[CONSIGNA] Según el texto de lectura sobre los Cermis autonómicos, ¿qué comunidades autónomas han creado Consejos Autonómicos de la Discapacidad? Nómbralas todas.

Las personas con discapacidad, representadas…

El gerente del Comité Español de Representantes de Personas con Discapacidad (Cermi Estatal), Luis Alonso, afirmó, durante un encuentro del Observatorio ‘Crisis y Discapacidad’ celebrado la semana pasada, que los Cermis autonómicos van «cogiendo silla» en los parlamentos de sus comunidades para proponer y corregir la normativa en materia de discapacidad.

Así­ lo expresó para indicar que ya son cuatro las comunidades autónomas Madrid, Murcia, Cantabria y Castilla-La Mancha- que han creado Consejos Autonómicos de la Discapacidad, lo cual, indicó, refleja la «buena» relación con la Administración autonómica.

En este sentido, el comisionado de Cermis autonómicos del Cermi Estatal, Miguel Paraí­so, añadió que esta receptividad por parte de la Administración se debe a que «han entendido lo que es la transversalidad».

[DATOS PROPORCIONADOS]

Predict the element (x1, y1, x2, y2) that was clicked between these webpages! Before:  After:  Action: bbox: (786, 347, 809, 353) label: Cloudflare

[RESPUESTA] Madrid, Murcia, Cantabria y Castilla-La Mancha.